Hamilton v Diprose (No 2)
[2008] FCA 1328
•29 August 2008
FEDERAL COURT OF AUSTRALIA
Hamilton v Diprose (No 2) [2008] FCA 1328
CORPORATIONS – agreement dealing with contributions to legal costs in relation to criminal proceedings – whether funds held in trust according to agreement should be distributed – whether order in relation to criminal proceeding amounted to conviction – whether final determination of charges – costs of application for directions – whether reasonable
WORDS AND PHRASES – “final determination”
Corporations Act 2001 (Cth) ss 199A, 199C, 511
Sentencing Act 1997 (Tas) s 10(1)BARRY KENNETH HAMILTON AS LIQUIDATOR OF THE TASMANIAN COMPLIANCE CORPORATION PTY LTD (IN LIQUIDATION) v DAVID JOHN DIPROSE
TAD 17 OF 2008
HEEREY J
29 AUGUST 2008
MELBOURNE (HEARD IN HOBART)
IN THE FEDERAL COURT OF AUSTRALIA
TASMANIA DISTRICT REGISTRY
TAD 17 OF 2008
IN THE MATTER OF BARRY KENNETH HAMILTON AS LIQUIDATOR OF THE TASMANIAN COMPLIANCE CORPORATION PTY LTD (IN LIQUIDATION)
BETWEEN:
BARRY KENNETH HAMILTON AS LIQUIDATOR OF THE TASMANIAN COMPLIANCE CORPORATION PTY LTD (IN LIQUIDATION)
ApplicantAND:
DAVID JOHN DIPROSE
Respondent
JUDGE:
HEEREY J
DATE OF ORDER:
29 AUGUST 2008
WHERE MADE:
MELBOURNE (HEARD IN HOBART)
THE COURT DIRECTS THAT:
1.The applicant is not justified in making any payment out of the Trust Fund referred to in cl 9 of the Deed of Settlement dated 20 March 2007 (“the Deed”) until the expiry of the period, commencing on 10 December 2009, for making any appeal to the Full Court of the Supreme Court of Tasmania in the matter Tasmania v John Charles White (“the Proceeding”) or if an appeal is made, the exhaustion of the appeal process.

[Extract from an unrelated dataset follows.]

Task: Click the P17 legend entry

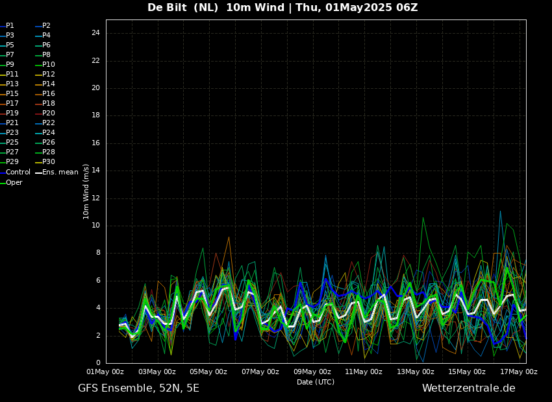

2.The order of the Honourable Chief Justice of the Supreme Court of Tasmania on 10 December 2007 adjourning the Proceeding for a period of two years did not constitute John Charles White being convicted of the charges the subject of the Proceeding, within the meaning of cl 9.2 of the Deed.
3.The applicant is justified in taking his costs of this application, and his costs, remuneration and expenses (properly and reasonably incurred) of and incidental to work carried out in relation to the sum of $60,000 set aside by him in accordance with cl 9 of the Deed, prior to any distribution of that sum or any part of it.
Note: Settlement and entry of orders is dealt with in Order 36 of the Federal Court Rules.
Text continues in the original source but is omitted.